列車を舞台にした傑作は、内外に数多い。『ミッション8ミニッツ』『カサンドラ・クロス』『暴走特急』『アンストッパブル』『新幹線大爆破』...あげ始めたらきりがないほどの傑作揃いだ。

密室とタイムリミットと言う2大要素が緊張感を産み、サスペンスを盛り上げる。

 

そんな中、あの傑作『フライト・ゲーム』のコンビが飛行機に続いて通勤電車を選んだのだから、鑑賞しない訳にはいかない。

大傑作とは言えないが、十分に見ごたえのある映画だった。列車映画に新たな傑作が加わった。

 

列車を舞台にした映画の多くは、コントロールの効かなくなった列車の行方がサスペンスの肝になるのだが、この映画のポイントは列車そのものではなく、密室の空間で展開される謎がサスペンスだと言うのが面白い。

 

基本の構造は『フライト・ゲーム』と同じだ。謎の人物を密室の中で探し出す。その中で次々と困難な障害とアクションが発生し、我らがリーアム・ニーソンが、高齢な肉体とタフな精神で解決していく。

それだけの映画だ。なのに最後まで目が離せず、テンションが途切れることがない。

脚本の練り込みの高さと、贅肉を削り取り台詞でなくカットで状況を説明する演出のおかげだ。

主人公の背景を、説明的な台詞抜きで理解させるアバンタイトルだけでもよく分かる。

 

ストーリや謎の部分の面白さを紹介すると、映画の面白さが半減してしまうので詳しくは書かない。

残念ながら『フライト・ゲーム』で驚かせてくれた”あんなシーン”に代わる驚きのシーンはない。が、列車ならではの◯◯や◯◯はしっかりと見せてくれる。(予告やポスターでも分かるだろうが)お約束の◯◯もかなりの迫力だ。しかもそれだけで終わらない。凡百な映画ならそこをカタルシスにする所を、謎解きとそれにまつわる事柄を最後のカタルシスにしている所が凄い。

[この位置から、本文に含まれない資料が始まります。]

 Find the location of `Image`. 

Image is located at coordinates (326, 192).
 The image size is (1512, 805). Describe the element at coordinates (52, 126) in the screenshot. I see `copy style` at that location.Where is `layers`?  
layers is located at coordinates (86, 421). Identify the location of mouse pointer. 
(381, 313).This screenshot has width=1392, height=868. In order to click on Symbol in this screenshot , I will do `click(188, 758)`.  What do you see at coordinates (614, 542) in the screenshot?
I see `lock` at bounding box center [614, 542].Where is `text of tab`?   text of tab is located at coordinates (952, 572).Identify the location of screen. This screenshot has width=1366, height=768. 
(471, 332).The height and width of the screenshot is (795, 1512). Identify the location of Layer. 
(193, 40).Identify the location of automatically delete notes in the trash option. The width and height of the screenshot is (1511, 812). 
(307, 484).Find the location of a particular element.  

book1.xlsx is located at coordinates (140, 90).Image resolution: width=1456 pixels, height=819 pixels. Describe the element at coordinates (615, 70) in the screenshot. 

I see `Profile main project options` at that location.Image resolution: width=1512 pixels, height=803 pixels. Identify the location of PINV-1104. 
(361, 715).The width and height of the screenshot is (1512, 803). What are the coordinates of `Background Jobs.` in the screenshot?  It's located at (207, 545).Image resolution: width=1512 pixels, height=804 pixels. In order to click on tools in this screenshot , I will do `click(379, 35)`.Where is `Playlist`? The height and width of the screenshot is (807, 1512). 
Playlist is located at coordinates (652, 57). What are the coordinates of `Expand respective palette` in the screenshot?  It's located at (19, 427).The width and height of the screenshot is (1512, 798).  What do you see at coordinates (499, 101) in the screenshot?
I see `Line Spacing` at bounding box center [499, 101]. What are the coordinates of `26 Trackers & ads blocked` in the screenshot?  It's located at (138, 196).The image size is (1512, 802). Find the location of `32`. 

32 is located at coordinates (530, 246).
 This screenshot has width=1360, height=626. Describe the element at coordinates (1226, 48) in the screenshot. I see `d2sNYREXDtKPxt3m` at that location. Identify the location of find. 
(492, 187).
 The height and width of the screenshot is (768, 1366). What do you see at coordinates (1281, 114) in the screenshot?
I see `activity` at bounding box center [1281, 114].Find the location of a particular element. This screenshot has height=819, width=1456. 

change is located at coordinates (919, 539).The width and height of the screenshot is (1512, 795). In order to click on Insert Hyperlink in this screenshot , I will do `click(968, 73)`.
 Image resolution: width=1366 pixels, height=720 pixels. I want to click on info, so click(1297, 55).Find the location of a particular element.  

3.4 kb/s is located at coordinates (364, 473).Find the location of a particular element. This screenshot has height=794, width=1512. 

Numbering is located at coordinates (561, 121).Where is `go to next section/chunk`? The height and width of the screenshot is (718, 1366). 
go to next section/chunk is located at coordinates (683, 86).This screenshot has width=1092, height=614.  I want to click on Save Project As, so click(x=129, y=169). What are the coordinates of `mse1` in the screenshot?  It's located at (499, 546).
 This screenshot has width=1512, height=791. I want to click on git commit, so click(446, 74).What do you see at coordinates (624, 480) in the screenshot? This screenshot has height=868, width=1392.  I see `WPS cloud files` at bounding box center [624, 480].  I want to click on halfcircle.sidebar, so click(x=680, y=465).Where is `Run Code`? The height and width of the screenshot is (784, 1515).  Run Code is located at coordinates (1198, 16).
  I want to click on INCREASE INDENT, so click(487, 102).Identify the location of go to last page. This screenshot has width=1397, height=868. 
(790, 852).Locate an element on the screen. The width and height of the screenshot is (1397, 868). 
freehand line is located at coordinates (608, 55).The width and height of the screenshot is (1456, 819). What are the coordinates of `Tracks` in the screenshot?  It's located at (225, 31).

中盤以降、次々と発生する事柄が繋がっていき、エンドタイトルではお腹いっぱいになる。

もちろん振り返れば突っ込みどころも多いが、そんなつまらないリアルの事は鑑賞中は忘れさせてくれる。普通の生活を送る少し疲れた60歳の主人公が、状況に徐々に巻き込まれていく中でヒーローになっていく過程が、無理なく描かれる。

 

良質なサスペンス映画として、映画館での鑑賞をお薦めする。

初老のリーアム・ニーソンの、アクション俳優らしくない活躍をハラハラとしながら観るだけでも十分に楽しい。

『シェイプ・オブ・ウォーター』 映画 身体と心が満たされるセックスは、醜女だって美しくするのだ!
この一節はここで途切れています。